"What about the veterans?" I ask him.
And he tells me that they have quite a few. He says they are lucky because most are married and don't have the same pressures on them that unmarried students do. That's what he said.
The first few hours go along okay, and we make a lot of talk, making ourselves politely offensive.
Then I get down to business and ask him about pranks, and hold my breath. I put it to him this way: "Mr. Gerber, there are not so many veterans, at colleges these days, and you have many young freshmen, what do they consider the collegiate fun?"
Wear Porkies
So Gerber tells me that the freshmen have to wear funny green porkies and then they have a crazy fight with the sophomores, and if the freshmen win, they don't have to wear the little hats any more.

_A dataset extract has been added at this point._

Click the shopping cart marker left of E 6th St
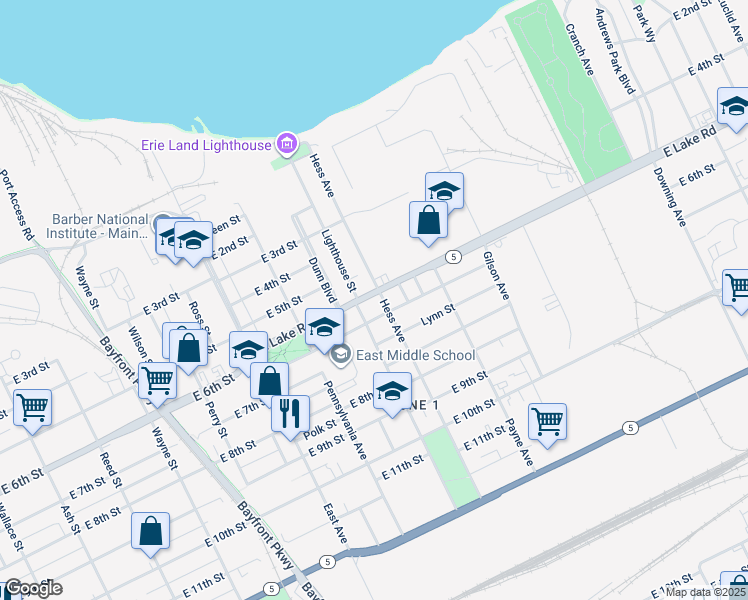click(33, 407)
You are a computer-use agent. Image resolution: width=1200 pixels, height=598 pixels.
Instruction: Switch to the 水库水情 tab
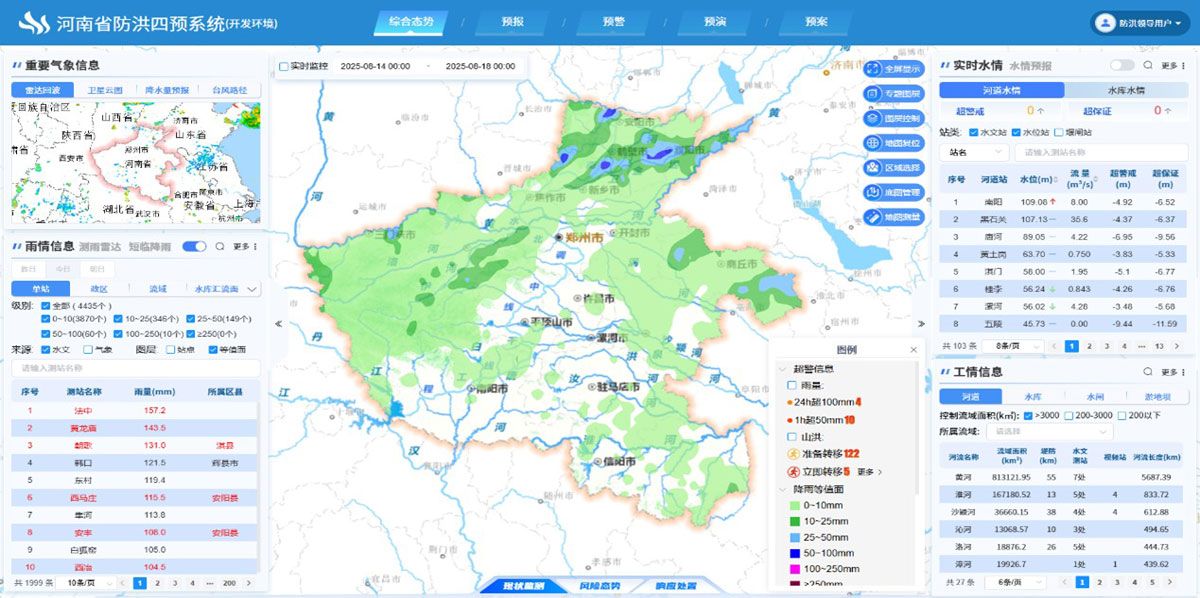1127,90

But the freshmen had tough luck this year. They lost to the sophomores. Seniors wear single breasted green coats with their class numbers sewn over the breast. The whole outfit looks something like the band at the New Ritz uses.

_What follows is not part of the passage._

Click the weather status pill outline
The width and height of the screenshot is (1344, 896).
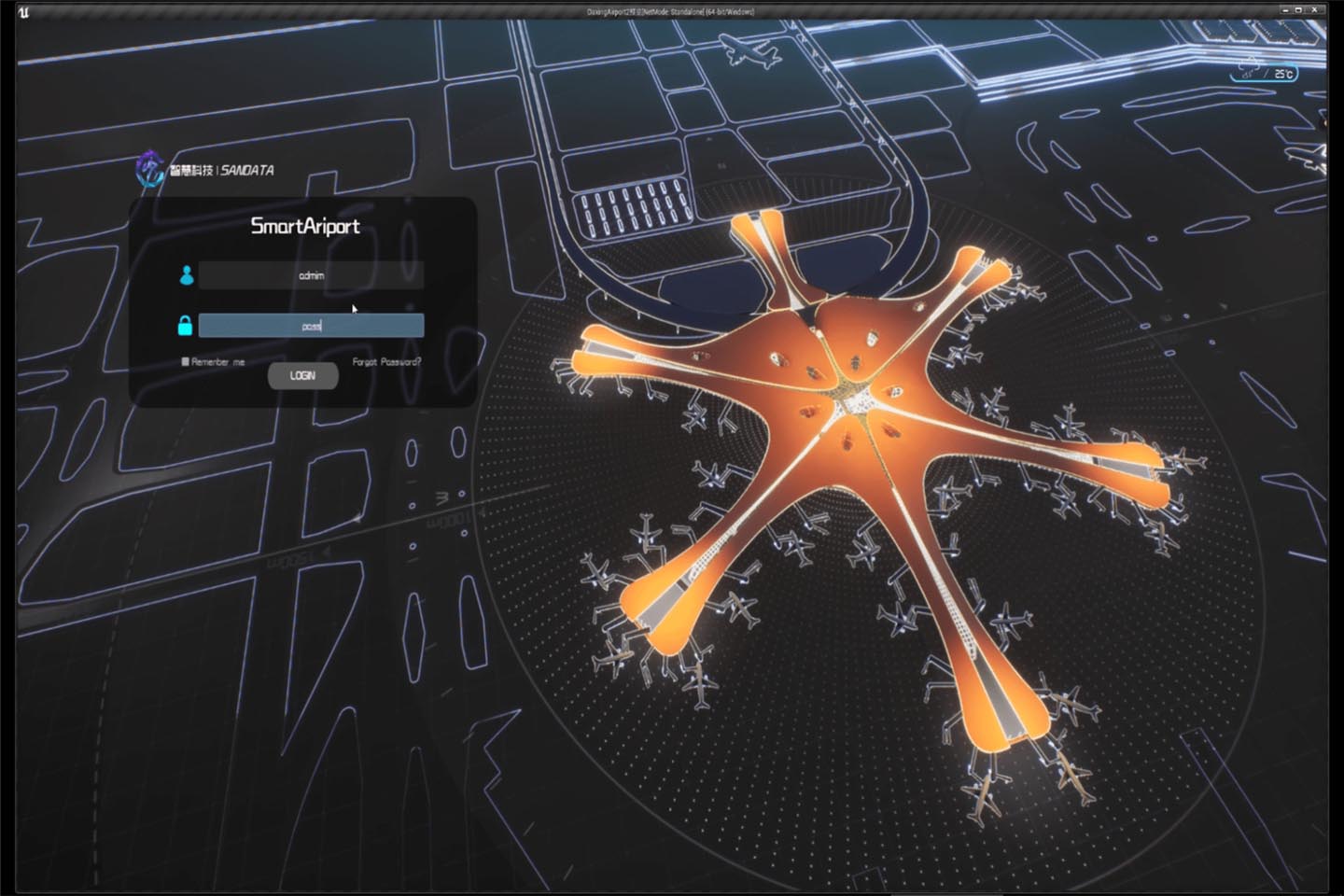pos(1262,71)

Then another guy, named Larry Bellows, joined our conference, and he's the Editor of the Jack-O-Lantern, which he claims is the best slick in the biz. 'What do you think of the Lampoon?" we ask him, trying not to show any enthusiasm.
The guy turns up his nose fast, and says, "Look, they're has beens. The only people we consider competition is the Yale Record."

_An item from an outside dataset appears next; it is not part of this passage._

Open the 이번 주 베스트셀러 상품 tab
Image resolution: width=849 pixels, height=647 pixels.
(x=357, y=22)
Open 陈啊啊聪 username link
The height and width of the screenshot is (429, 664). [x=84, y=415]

All the time I'm remembering that the Editor wants to run a story on pranks.
"How about some snake bite?" asks Larry. A nice guy, because snake bite turns out to be White Horse Scotch. We all sit around, and I tell the boys a few sexy stories, and they sit on the edge of their chairs, because they have it rough up in Hanover. There just aren't any broads to play with. This talk about how good I am with the broads makes me a real fine guy, although they can't go for the ruptured duck I wear, it is easy to see.
Reveal Plans
Then as I tell them how much I like Hanover and Dartmouth, and how much fun it would be to go to Harvard with them, and wear a green tie, and cheer for the Big Green, they start to tell me what their plans for pranks are. This is what I'm waiting for.
The next morning the photographer got up at four to take pictures of a bunch of the outing club boys going to fight fires. This we did to show that NAPS doesn't nap. Later we made an appointment to see a Dean, but we never kept it.
Up there is Dartmouth, when the bell rings for classes ending, it plays everything from Mr. Five by Five to the Ave Maria. I heard them both. Those students are all as big and as tough-looking as ham-and-egger pugs, and they go in for checkered shirts, and G.I. fatigue pants.
It got under my skin the way the Dartmouths kept saying what fruits the Harvards are.
In the daylight, too, that grey suit looked worse. "Oh, you, sharpy," someone yelled. I don't like it, but I've got to keep cool, or they might find out I'm from Harvard, and that wouldn't be good. Now that we know what the pranks are and have pictures and everything.